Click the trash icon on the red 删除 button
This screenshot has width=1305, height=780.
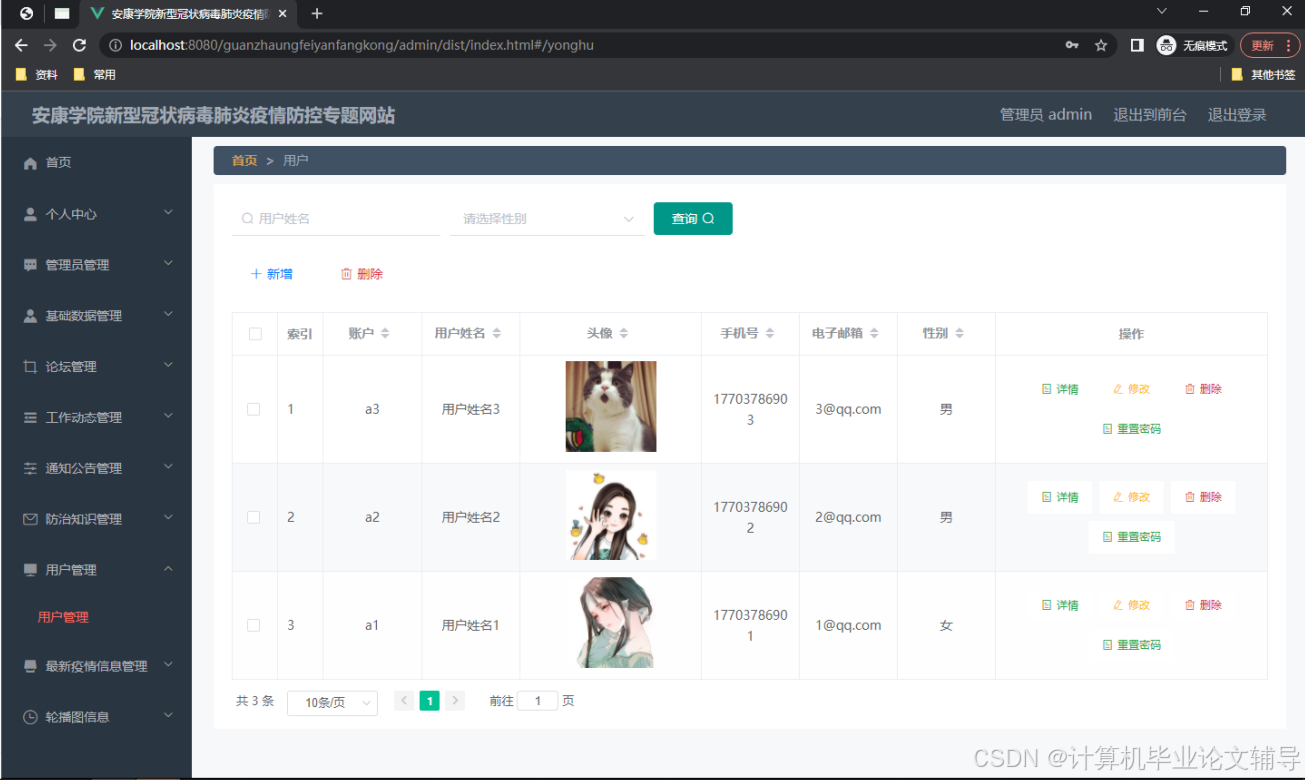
□ □ □
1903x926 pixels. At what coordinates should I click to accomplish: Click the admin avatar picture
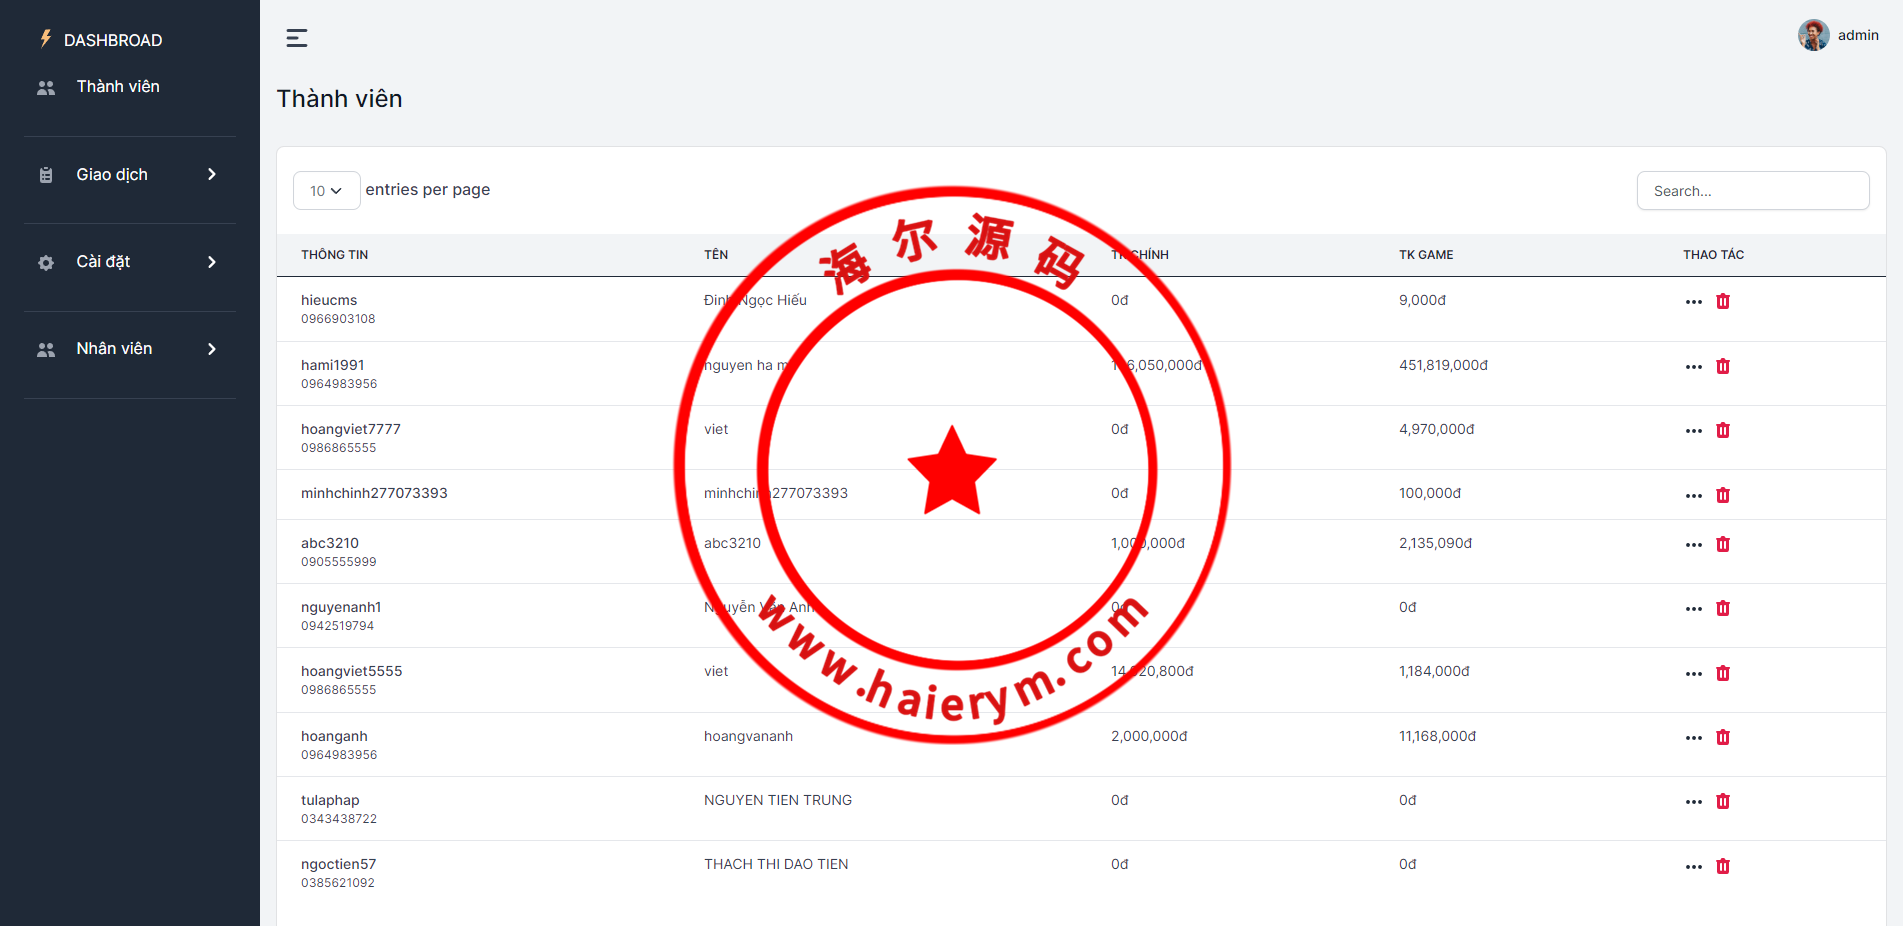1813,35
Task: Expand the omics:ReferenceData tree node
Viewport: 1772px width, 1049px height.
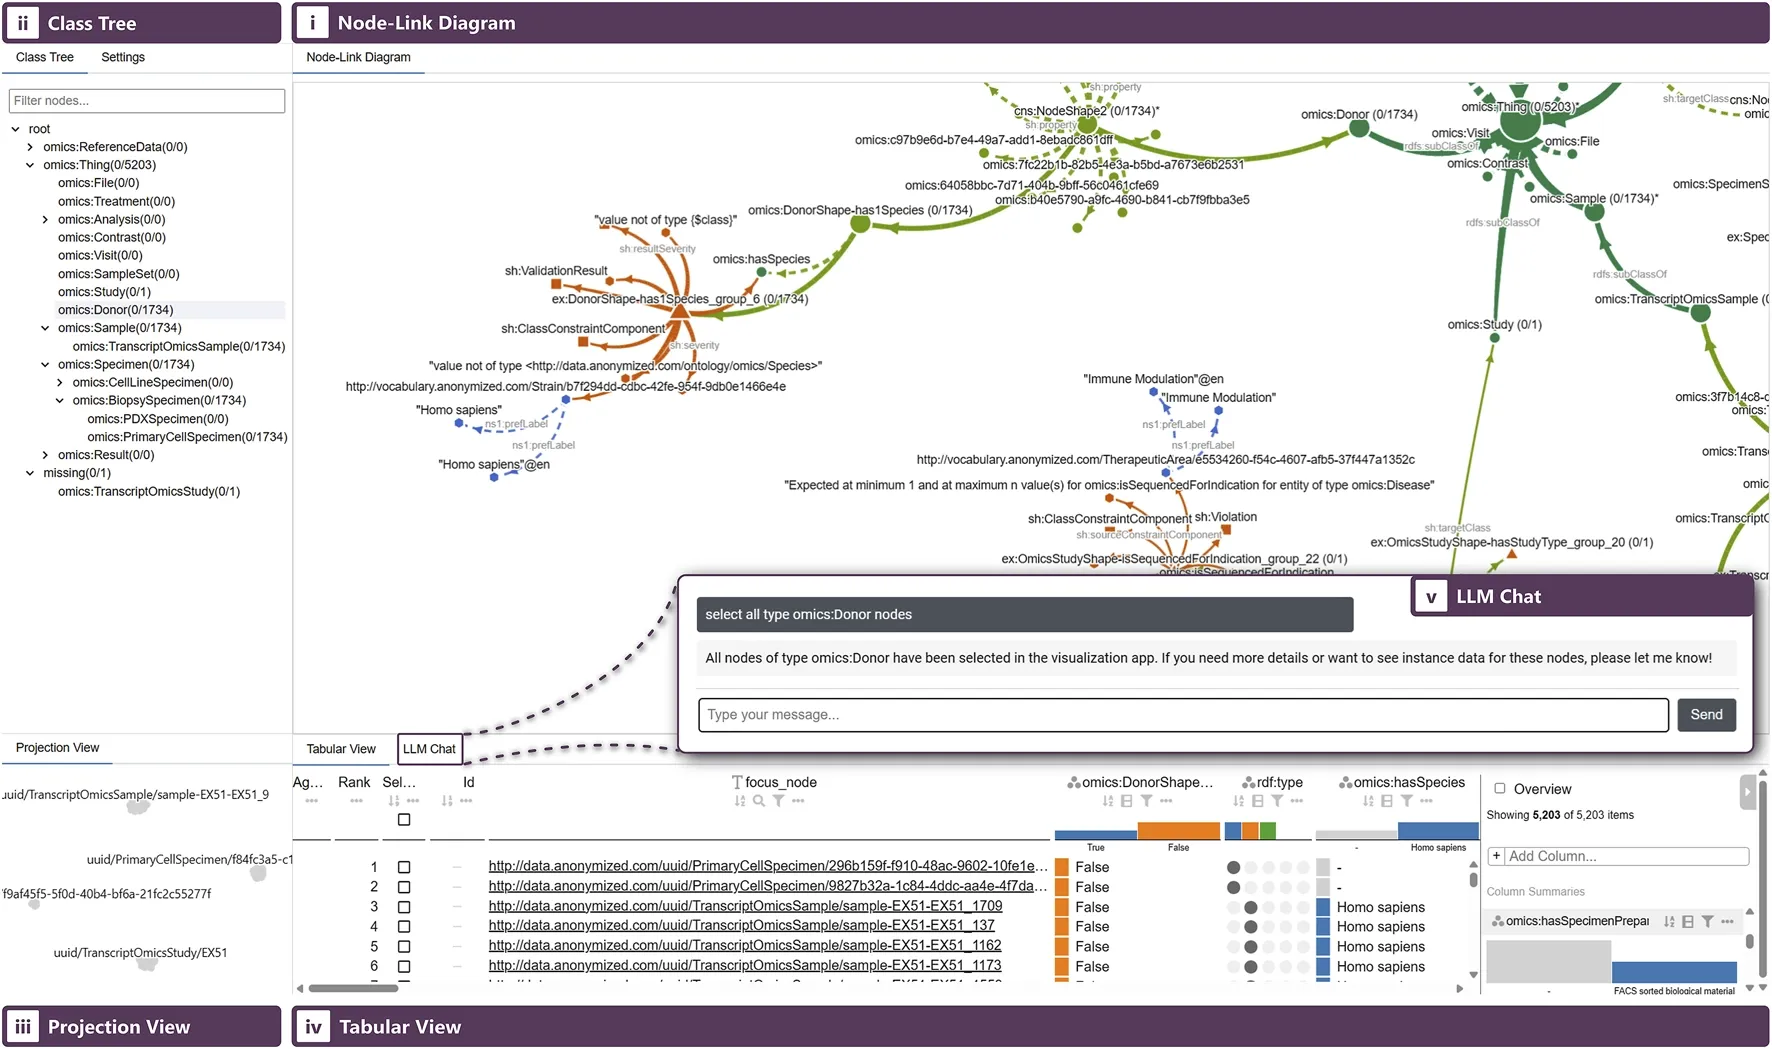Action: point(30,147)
□ □ □
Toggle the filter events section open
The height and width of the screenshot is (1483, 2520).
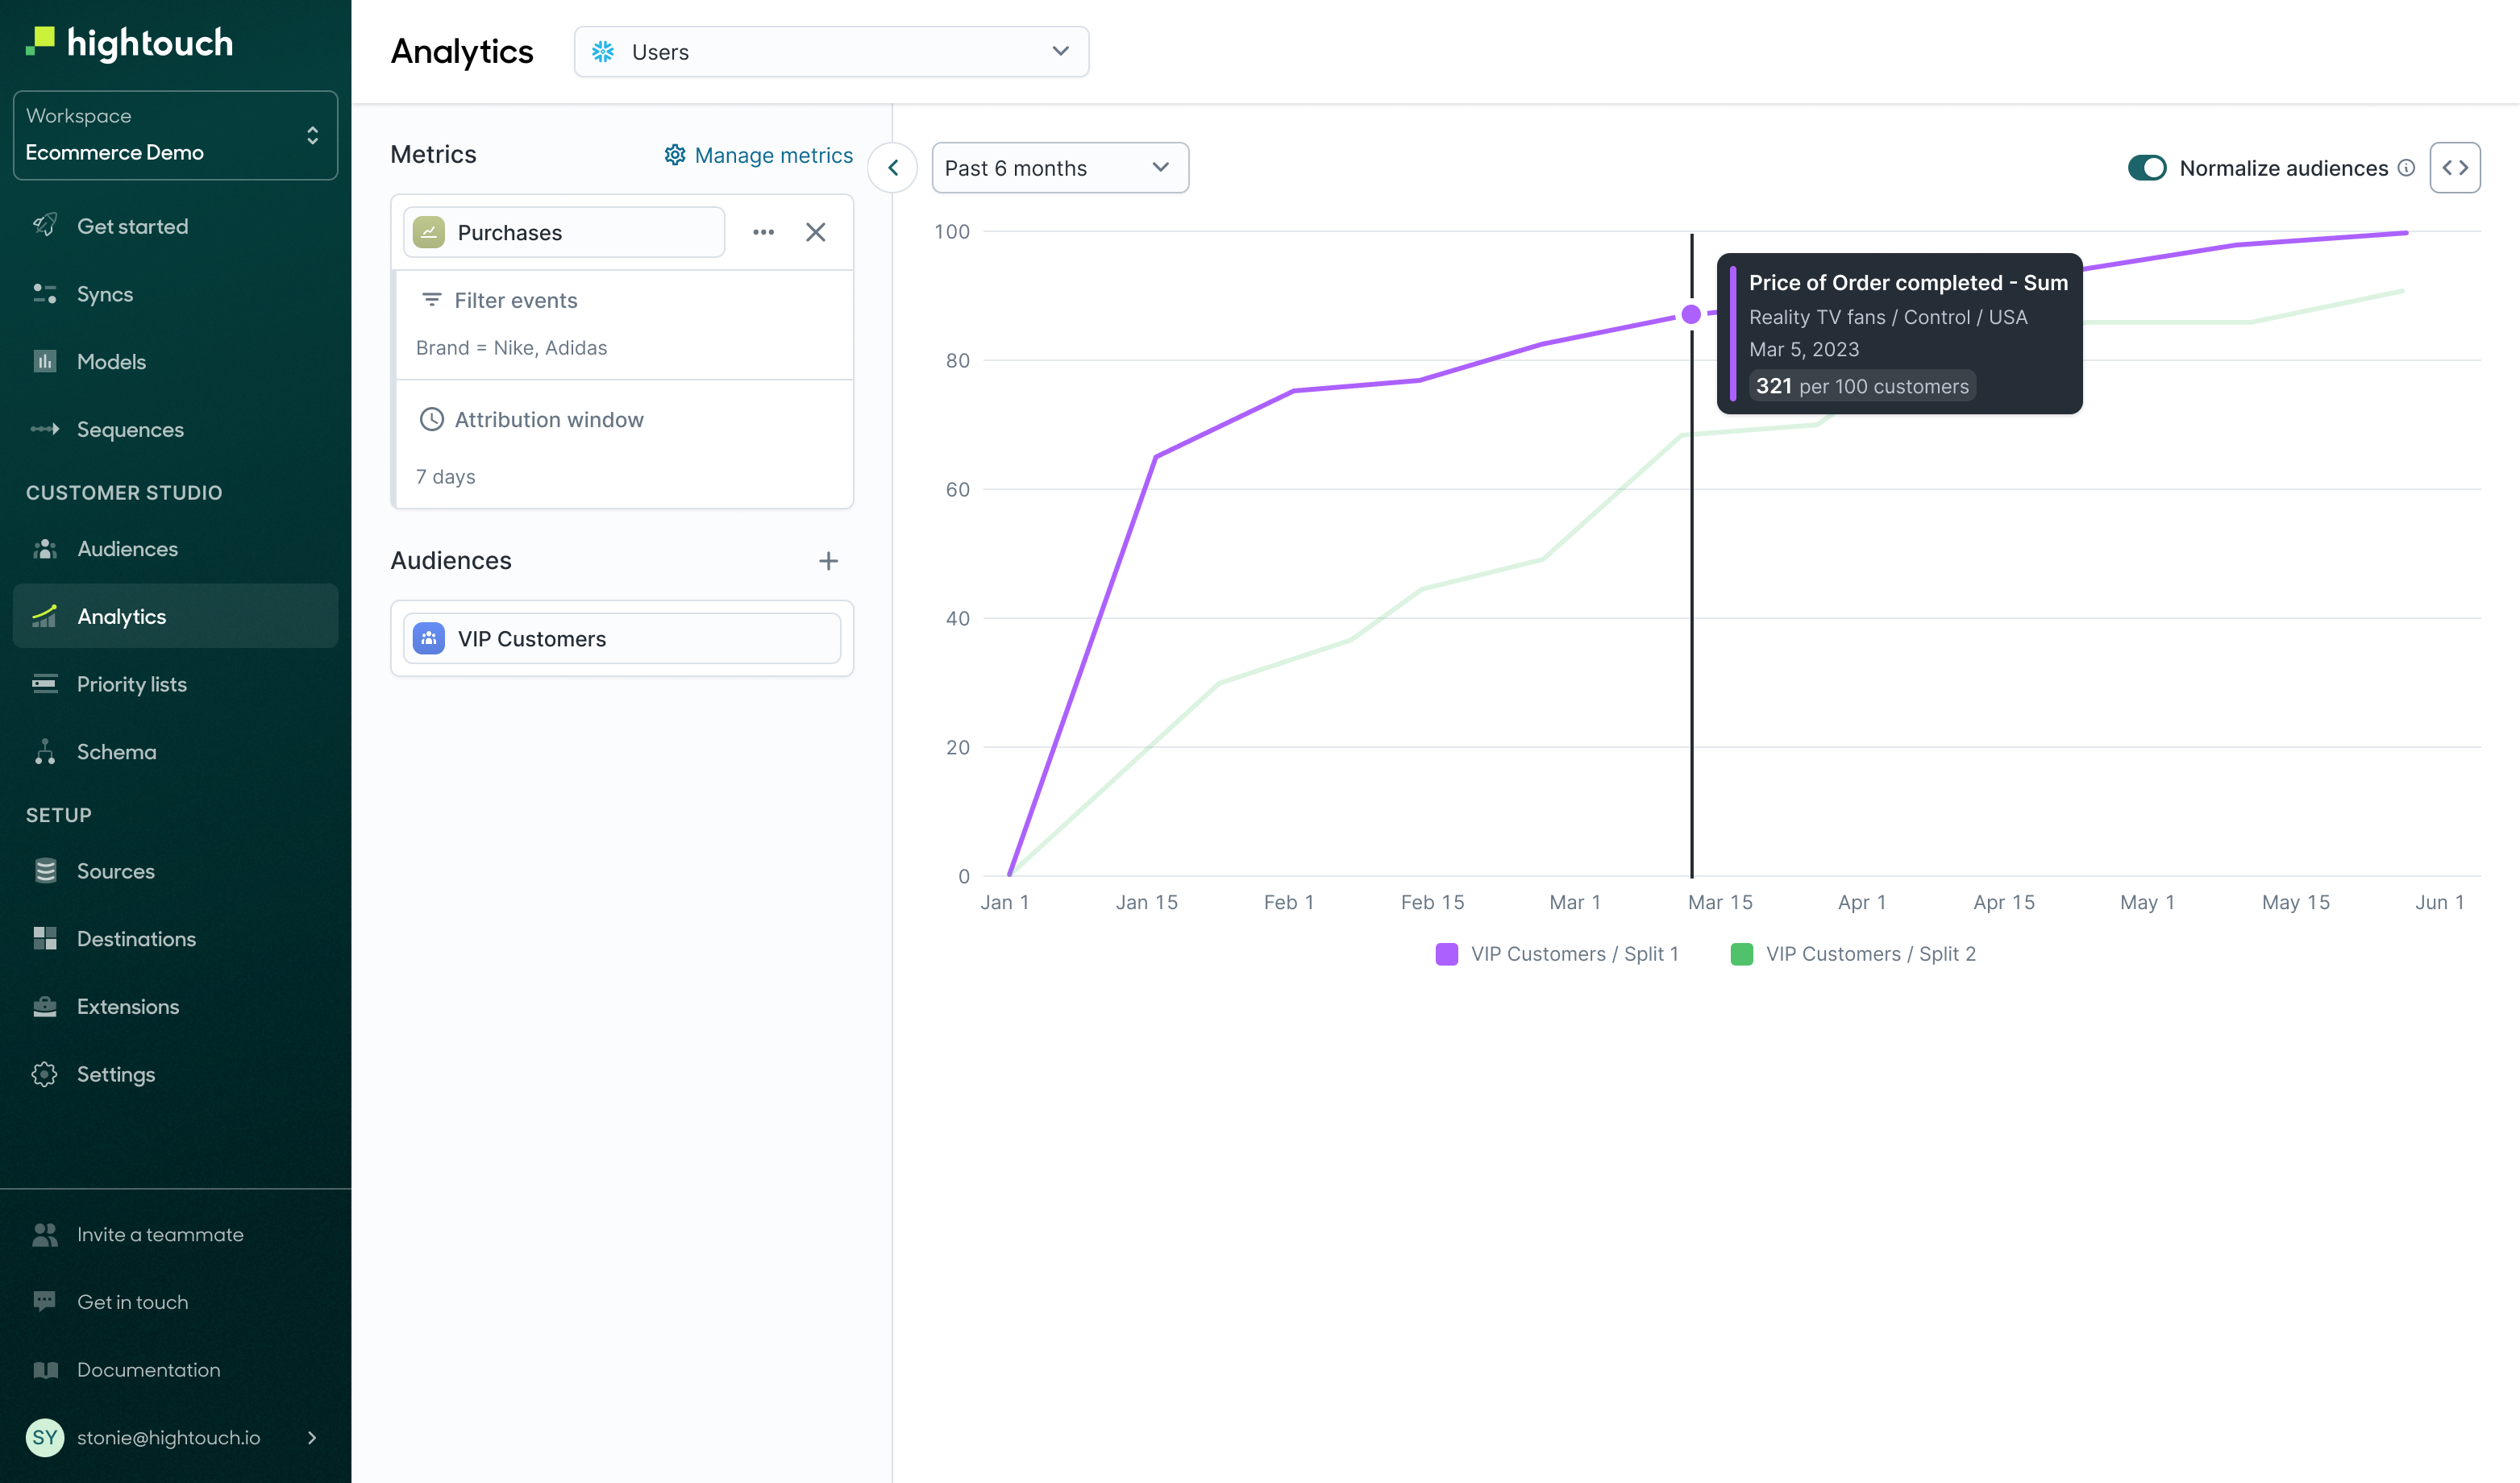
□ □ □
#### [Brief]
Would you print, exactly as written, every line above from the one holding "Click the trash icon on the red 删除 button" through the one holding "This screenshot has width=1305, height=780.", with both included and no other lines?

#### [The completed task]
Click the trash icon on the red 删除 button
This screenshot has width=1305, height=780.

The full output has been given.